Well the blue cats ain't got no secrets that you don't know about. I bet that they think that you have a snitch fish implanted amongst them. Lol !

Sent from my SM-G955U using Tapatalk


----------



## Boat-Dude (Sep 24, 2011)

Dang, you guys tore them up. Nuggets look good!!!


----------



## JoeyWelch (Sep 25, 2009)

Thanks Guys


----------



## SurfRidr (Apr 24, 2012)

Nice haul!


----------



## jack2 (Mar 19, 2010)

made me wanna slip off to the ala. river this afternoon.
jack


----------



## MastaBlasta (Aug 14, 2010)

Cheese grits and hush puppies?


----------



## Jason (Oct 2, 2007)

Heck yeah......I'm hungry!!!!!


----------



## Bodupp (Oct 3, 2007)

Good job, Joey. Fine mess of cats. Did you see where Alabama put a limit on skipjack? Yep, one hundred per day. I look for that to be trimmed down by next year. My guess is the popularity of catfishing gaining every year, skipjack are in high demand, causing commercial fishing of the resource.


----------



## JoeyWelch (Sep 25, 2009)

Bodupp said:


> Good job, Joey. Fine mess of cats. Did you see where Alabama put a limit on skipjack? Yep, one hundred per day. I look for that to be trimmed down by next year. My guess is the popularity of catfishing gaining every year, skipjack are in high demand, causing commercial fishing of the resource.

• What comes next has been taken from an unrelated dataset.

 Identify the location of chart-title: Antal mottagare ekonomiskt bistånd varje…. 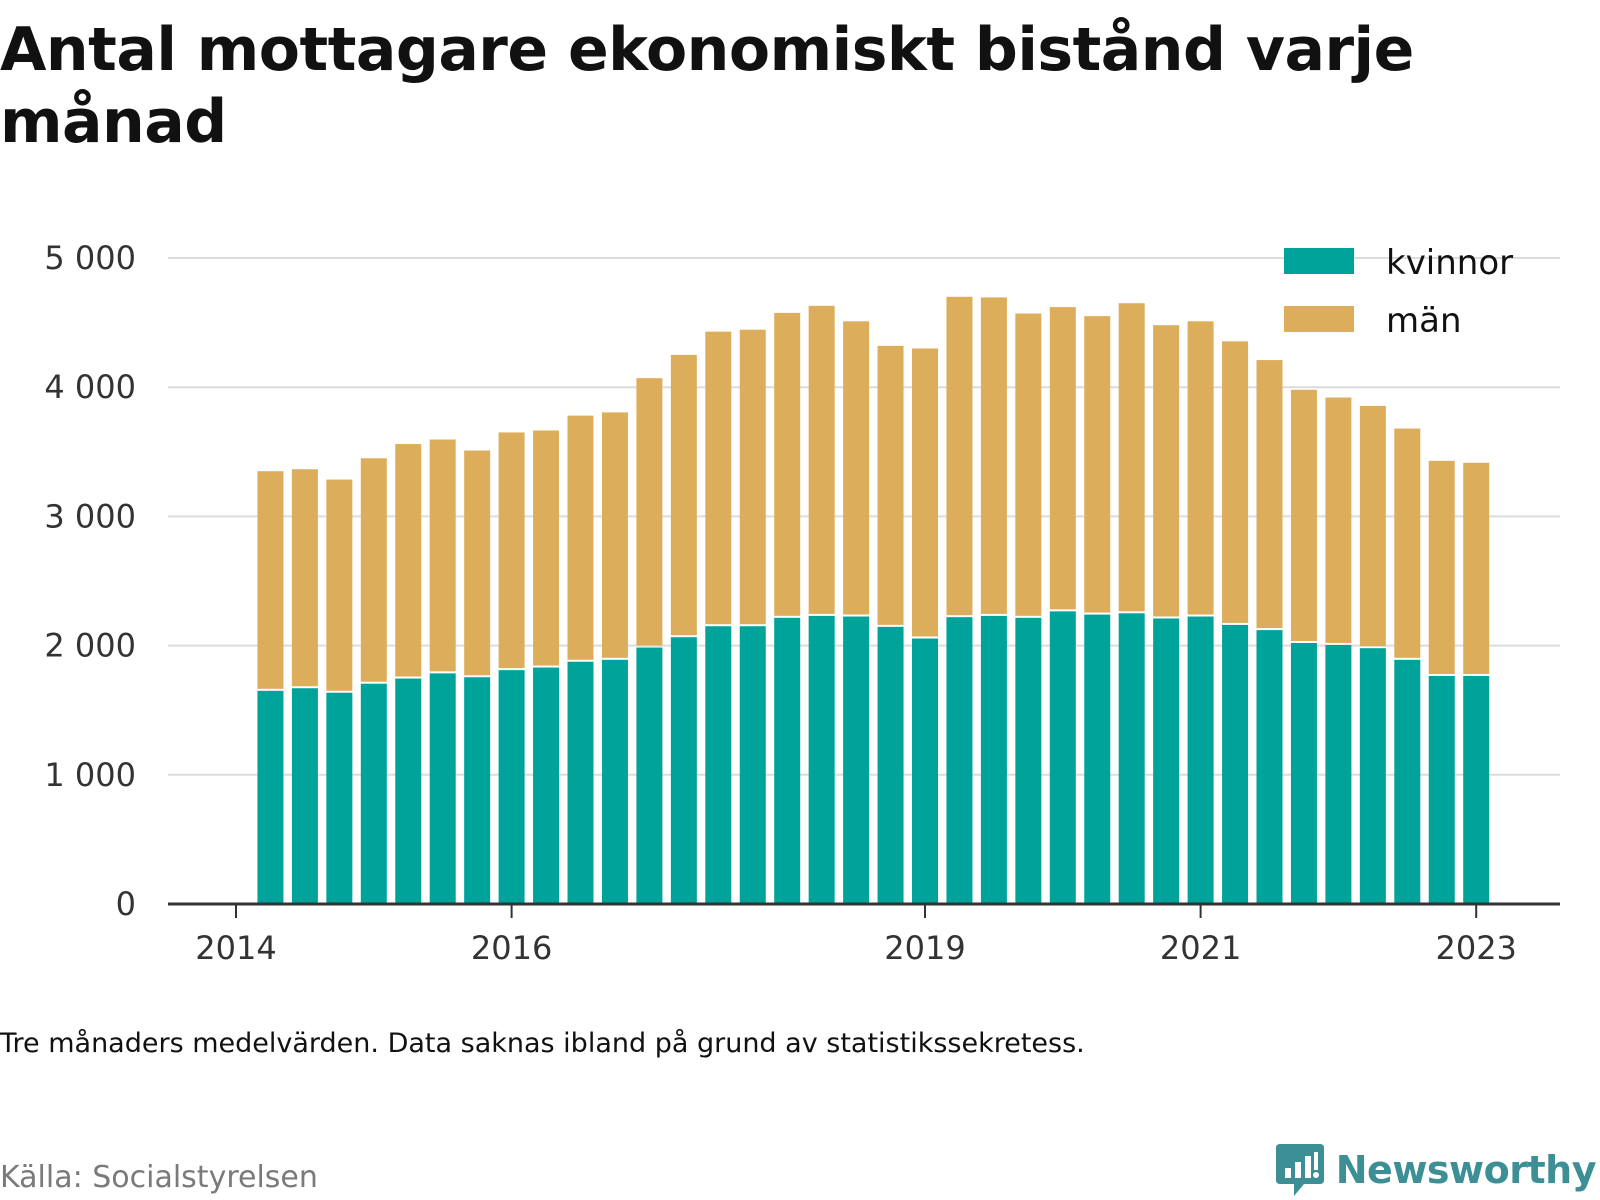
(707, 86).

 Yeah I saw that. Put a slot limit on size too. I buy them from someone who catches them, vacuum seals them and brings them to my front door so I’m hoping it won’t affect me to much. May even guarantee the size skipjack I’m getting . I dunno, we’ll see.


----------



## JoeyWelch (Sep 25, 2009)

MastaBlasta said:


> Cheese grits and hush puppies?


No Sir. Just nuggets this time. I normally fill up on fish while I’m cooking and don’t have room for anything else.


----------



## Boat-Dude (Sep 24, 2011)

Nugget nation!!!


----------



## jack2 (Mar 19, 2010)

JoeyWelch said:


> No Sir. Just nuggets this time. I normally fill up on fish while I’m cooking and don’t have room for anything else.


what? no coleslaw? you gotta have coleslaw.
jack


----------



## JoeyWelch (Sep 25, 2009)

jack2 said:


> what? no coleslaw? you gotta have coleslaw.
> jack


Not this time. Just catfish, bread, and coors light.


----------



## jack2 (Mar 19, 2010)

no.....not coors. please tell me it's natty.
jack


----------



## Corpsman (Oct 3, 2007)

Nice!


----------